BEGIN MATERIAL TO PROCESS

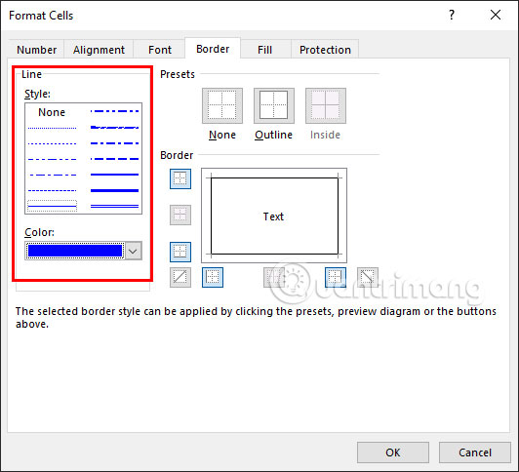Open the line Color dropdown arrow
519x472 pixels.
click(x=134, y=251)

END MATERIAL TO PROCESS
BEGIN MATERIAL TO PROCESS

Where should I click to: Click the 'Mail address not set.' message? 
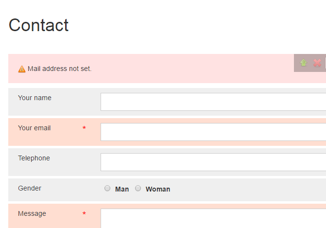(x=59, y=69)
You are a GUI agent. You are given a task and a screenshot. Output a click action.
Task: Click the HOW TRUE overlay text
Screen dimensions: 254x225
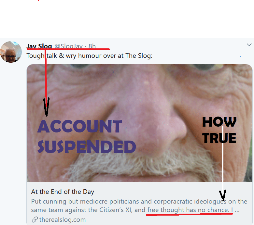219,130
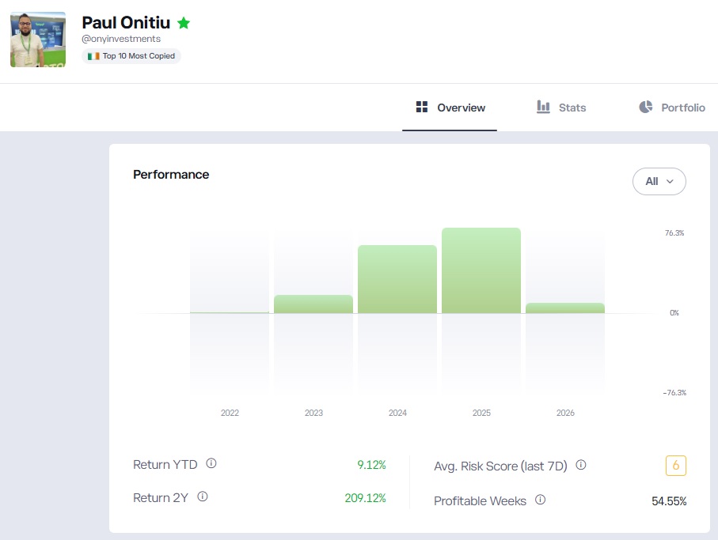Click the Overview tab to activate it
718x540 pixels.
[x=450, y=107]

END MATERIAL TO PROCESS

**PROBLEM REQUIREMENTS**
Using the data above, transcribe exactly the lines between those containing "Where should I" and "Task: Click the HOW TRUE overlay text", inclusive, and leave every picture behind.

**RESPONSE AREA**
Where should I click to: Click the 'Mail address not set.' message? 
(x=59, y=69)
You are a GUI agent. You are given a task and a screenshot. Output a click action.
Task: Click the HOW TRUE overlay text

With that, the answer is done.